CI failures seem relevant.

Feel free to ignore the formatter; I made it less spammy 😉

kshyatt · 2025-01-23T19:31:19Z

I really do not know what is up with the 1.11 failure, it looks alloc_cache related?

maleadt · 2025-01-25T07:43:32Z

Rebase to get rid of CI failures?

kshyatt · 2025-01-25T17:31:16Z

Yep, next on my to do list

…

On Sat, Jan 25, 2025 at 2:43 AM Tim Besard ***@***.***> wrote: Rebase to get rid of CI failures? — Reply to this email directly, view it on GitHub <#2616 (comment)>, or unsubscribe <https://github.com/notifications/unsubscribe-auth/AAGKJY6QWHTIRCVHYN4CSE32MM6DTAVCNFSM6AAAAABU7EYIIGVHI2DSMVQWIX3LMV43OSLTON2WKQ3PNVWWK3TUHMZDMMJTHAZDQNBZGU> . You are receiving this because you authored the thread.Message ID: ***@***.***>

kshyatt · 2025-01-25T23:23:16Z

Gotta admit I'm a bit mystified here as I cannot reproduce these trmm faliures locally.

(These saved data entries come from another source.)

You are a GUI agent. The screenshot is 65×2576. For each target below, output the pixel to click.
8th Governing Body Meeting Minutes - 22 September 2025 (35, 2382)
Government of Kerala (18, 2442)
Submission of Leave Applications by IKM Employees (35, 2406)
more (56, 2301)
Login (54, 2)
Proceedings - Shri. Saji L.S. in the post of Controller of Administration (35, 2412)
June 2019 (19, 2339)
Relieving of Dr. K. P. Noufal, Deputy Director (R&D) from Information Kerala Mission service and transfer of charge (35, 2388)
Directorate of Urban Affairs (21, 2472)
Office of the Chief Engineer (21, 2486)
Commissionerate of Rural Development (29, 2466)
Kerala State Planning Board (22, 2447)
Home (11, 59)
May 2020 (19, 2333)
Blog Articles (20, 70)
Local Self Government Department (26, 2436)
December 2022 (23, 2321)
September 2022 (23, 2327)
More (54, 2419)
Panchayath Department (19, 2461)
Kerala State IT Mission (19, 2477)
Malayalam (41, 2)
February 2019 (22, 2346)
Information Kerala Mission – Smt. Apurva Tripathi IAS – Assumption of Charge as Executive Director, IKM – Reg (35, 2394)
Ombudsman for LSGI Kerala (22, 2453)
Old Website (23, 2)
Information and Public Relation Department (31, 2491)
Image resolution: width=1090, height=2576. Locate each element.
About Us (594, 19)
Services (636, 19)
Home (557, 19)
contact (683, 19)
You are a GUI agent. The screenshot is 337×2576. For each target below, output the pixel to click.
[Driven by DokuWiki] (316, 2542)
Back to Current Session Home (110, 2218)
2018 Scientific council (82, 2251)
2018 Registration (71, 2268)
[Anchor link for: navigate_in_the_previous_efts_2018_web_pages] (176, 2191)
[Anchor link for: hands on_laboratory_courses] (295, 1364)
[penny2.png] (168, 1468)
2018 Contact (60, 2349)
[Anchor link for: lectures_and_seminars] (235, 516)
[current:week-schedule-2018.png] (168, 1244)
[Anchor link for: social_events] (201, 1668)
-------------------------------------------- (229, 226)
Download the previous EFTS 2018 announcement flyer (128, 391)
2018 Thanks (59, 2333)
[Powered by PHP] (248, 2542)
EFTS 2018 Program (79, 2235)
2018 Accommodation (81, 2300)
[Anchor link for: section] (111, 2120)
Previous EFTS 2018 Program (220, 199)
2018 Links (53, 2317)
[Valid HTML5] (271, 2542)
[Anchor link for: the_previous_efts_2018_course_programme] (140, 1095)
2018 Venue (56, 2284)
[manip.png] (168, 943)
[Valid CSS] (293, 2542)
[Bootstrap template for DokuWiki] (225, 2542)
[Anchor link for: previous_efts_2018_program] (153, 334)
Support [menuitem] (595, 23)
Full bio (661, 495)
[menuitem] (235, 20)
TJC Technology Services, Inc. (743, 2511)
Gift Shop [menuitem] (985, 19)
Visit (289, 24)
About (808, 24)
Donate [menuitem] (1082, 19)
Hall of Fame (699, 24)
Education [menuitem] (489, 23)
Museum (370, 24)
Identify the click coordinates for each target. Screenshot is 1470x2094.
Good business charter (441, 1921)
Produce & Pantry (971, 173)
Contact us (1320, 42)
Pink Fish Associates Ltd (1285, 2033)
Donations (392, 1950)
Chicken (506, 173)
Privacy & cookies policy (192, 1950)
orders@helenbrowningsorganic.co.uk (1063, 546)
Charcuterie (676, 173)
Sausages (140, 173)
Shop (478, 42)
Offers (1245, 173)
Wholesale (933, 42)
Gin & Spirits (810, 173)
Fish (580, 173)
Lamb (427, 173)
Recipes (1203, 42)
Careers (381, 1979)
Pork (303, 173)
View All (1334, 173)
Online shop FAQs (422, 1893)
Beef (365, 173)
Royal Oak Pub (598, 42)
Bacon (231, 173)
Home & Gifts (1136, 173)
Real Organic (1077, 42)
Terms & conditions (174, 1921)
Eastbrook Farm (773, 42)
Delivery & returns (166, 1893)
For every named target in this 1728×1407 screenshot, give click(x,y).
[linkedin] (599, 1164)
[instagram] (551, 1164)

If I run only the libraries/cublas tests or even just libraries using the runtests.jl argument support, everything succeeds locally. If I run the full test suite, I start seeing intermittent illegal access errors/incorrect results in syr2k!. Weird!

lib/cublas/wrappers.jl

maleadt · 2025-01-28T14:01:39Z

We could simplify the implementation here by switching the CUBLAS signatures from RefOrCuRef to simply CuRef (which IIUC is the only legal option now that we switched to DEVICE_POINTER mode), so that passing a scalar is automatically converted to a CuRef:

--- a/lib/cublas/wrappers.jl
+++ b/lib/cublas/wrappers.jl
@@ -530,10 +530,10 @@ for (fname, fname_64, elty) in ((:cublasDgemv_v2, :cublasDgemv_v2_64, :Float64),
                                 (:cublasCgemv_v2, :cublasCgemv_v2_64, :ComplexF32))
     @eval begin
         function gemv!(trans::Char,
-                       alpha::Ref{$elty},
+                       alpha,
                        A::StridedCuMatrix{$elty},
                        x::StridedCuVector{$elty},
-                       beta::Ref{$elty},
+                       beta,
                        y::StridedCuVector{$elty})
             # handle trans
             m,n = size(A)
@@ -552,23 +552,10 @@ for (fname, fname_64, elty) in ((:cublasDgemv_v2, :cublasDgemv_v2_64, :Float64),
         end
     end
 end
-function gemv!(trans::Char, alpha::Number, A::StridedCuMatrix{T}, x::StridedCuVector{T}, beta::Number, y::StridedCuVector{T}) where {T}
-    gpu_α = CuRef{T}(alpha)
-    gpu_β = CuRef{T}(beta)
-    y = gemv!(trans, gpu_α, A, x, gpu_β, y)
-    synchronize()
-    return y
-end
-function gemv(trans::Char, alpha::Ref{T}, A::StridedCuMatrix{T}, x::StridedCuVector{T}) where {T}
-    return gemv!(trans, alpha, A, x, CuRef{T}(zero(T)), similar(x, size(A, (trans == 'N' ? 1 : 2))))
-end
-function gemv(trans::Char, alpha::Number, A::StridedCuMatrix{T}, x::StridedCuVector{T}) where T
+gemv(trans::Char, alpha, A::StridedCuMatrix{T}, x::StridedCuVector{T}) where {T} =
     gemv!(trans, alpha, A, x, zero(T), similar(x, size(A, (trans == 'N' ? 1 : 2))))
-end
-# should this be async?
-function gemv(trans::Char, A::StridedCuMatrix{T}, x::StridedCuVector{T}) where T
+gemv(trans::Char, A::StridedCuMatrix{T}, x::StridedCuVector{T}) where {T} =
     gemv!(trans, one(T), A, x, zero(T), similar(x, T, size(A, (trans == 'N' ? 1 : 2))))
-end

 for (fname, fname_64, eltyin, eltyout, eltyconst) in (
         (:cublasDgemvBatched, :cublasDgemvBatched_64, :Float64, :Float64, :Float64),

etc for the others. Thoughts?

kshyatt · 2025-01-28T14:59:08Z

We could simplify the implementation here by switching the CUBLAS signatures from RefOrCuRef to simply CuRef (which IIUC is the only legal option now that we switched to DEVICE_POINTER mode), so that passing a scalar is automatically converted to a CuRef

Yeah, that makes sense. I was biased towards keeping the changes more "conservative" and perhaps changing handle() to allow users to set the pointer mode, but if we want to go "device side by default" then this would make life easier.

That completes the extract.